以类别条件和时间条件为例，探究4种向transformer blocks中注入条件的方式：

In-context conditioning：简单的将时间t和class label c当作2个额外的tokens，对待它们与图像token没有区别。
Cross-attention block：将t和c的嵌入concat成一个长度为2的序列，通过一个额外的多头cross-attention层注入，latent为query，条件embeddings作为key和value。这种方式会额外引入较大的计算量。
Adaptive layer norm (adaLN) block：将transformer blocks里的标准Layer norm层替换成adaptive layer norm，回归shift和scale参数。这种方式基本不增加计算量。
adaLN-Zero block：将adaLN的linear层参数初始化为0（在ResNets上的研究表明对每个残差块零初始化，相当于一个identity函数，对于训练网络是有利的）。同时，除了回归scale和shift，还在每个残差块结束前添加一个gate参数。

实验发现，adaLN-Zero方法效果最好。【“虽然DiT发现adaLN-Zero效果最好，但这种方式可能只适合只有类别信息的简单条件嵌入，因为只需要引入一个class embedding；对于文生图来说，其条件往往是序列的text embeddings，采用cross-attention方案可能更合适”】

https://github.com/facebookresearch/DiT/blob/main/models.py#L101

class DiTBlock(nn.Module):
    """
    A DiT block with adaptive layer norm zero (adaLN-Zero) conditioning.
    """
    def __init__(self, hidden_size, num_heads, mlp_ratio=4.0, **block_kwargs):
        super().__init__()
        self.norm1 = nn.LayerNorm(hidden_size, elementwise_affine=False, eps=1e-6)
        self.attn = Attention(hidden_size, num_heads=num_heads, qkv_bias=True, **block_kwargs)
        self.norm2 = nn.LayerNorm(hidden_size, elementwise_affine=False, eps=1e-6)
        mlp_hidden_dim = int(hidden_size * mlp_ratio)
        approx_gelu = lambda: nn.GELU(approximate="tanh")
        self.mlp = Mlp(in_features=hidden_size, hidden_features=mlp_hidden_dim, act_layer=approx_gelu, drop=0)
        self.adaLN_modulation = nn.Sequential(
            nn.SiLU(),
            nn.Linear(hidden_size, 6 * hidden_size, bias=True)
        )

        # zero init
        nn.init.constant_(self.adaLN_modulation[-1].weight, 0)
        nn.init.constant_(self.adaLN_modulation[-1].bias, 0)

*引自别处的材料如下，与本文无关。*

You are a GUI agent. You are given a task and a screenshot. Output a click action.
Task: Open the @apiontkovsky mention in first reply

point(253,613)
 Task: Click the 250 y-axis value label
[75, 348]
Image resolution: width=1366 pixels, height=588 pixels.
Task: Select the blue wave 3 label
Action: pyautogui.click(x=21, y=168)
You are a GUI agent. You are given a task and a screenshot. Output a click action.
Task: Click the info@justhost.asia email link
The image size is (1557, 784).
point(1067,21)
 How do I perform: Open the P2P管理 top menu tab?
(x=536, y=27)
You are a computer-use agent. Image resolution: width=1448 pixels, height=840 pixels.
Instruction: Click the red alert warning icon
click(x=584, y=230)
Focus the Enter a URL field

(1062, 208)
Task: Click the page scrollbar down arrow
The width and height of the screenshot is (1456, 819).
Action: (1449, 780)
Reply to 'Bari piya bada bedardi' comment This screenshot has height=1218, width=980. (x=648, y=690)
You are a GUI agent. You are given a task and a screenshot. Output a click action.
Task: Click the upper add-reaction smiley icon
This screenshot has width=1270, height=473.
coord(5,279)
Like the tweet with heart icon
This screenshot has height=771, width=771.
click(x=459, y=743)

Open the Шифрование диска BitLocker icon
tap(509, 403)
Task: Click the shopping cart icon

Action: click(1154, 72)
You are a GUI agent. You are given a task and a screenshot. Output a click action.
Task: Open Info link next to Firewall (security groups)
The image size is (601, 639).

    def forward(self, x, c):
        shift_msa, scale_msa, gate_msa, shift_mlp, scale_mlp, gate_mlp = self.adaLN_modulation(c).chunk(6, dim=1)
        x = x + gate_msa.unsqueeze(1) * self.attn(modulate(self.norm1(x), shift_msa, scale_msa))
        x = x + gate_mlp.unsqueeze(1) * self.mlp(modulate(self.norm2(x), shift_mlp, scale_mlp))
        return x
        
        
 def modulate(x, shift, scale):
     return x * (1+scale.unsqueeze(1)) + shift.unsqueeze(1)

Transformer decoder

由于对输入进行token化，需要在网络的最后添加一个decoder来恢复原始输入维度。需要预测噪声和方差系数两项，它们都和原始空间输入维度相同。使用一个包含linear层和adaLN-Zero层的decoder来实现(linear层也采用zero初始化），输出为 $p \times p \times 2C$，输出特征维度是之前的2倍，分别对应噪声和方差系数。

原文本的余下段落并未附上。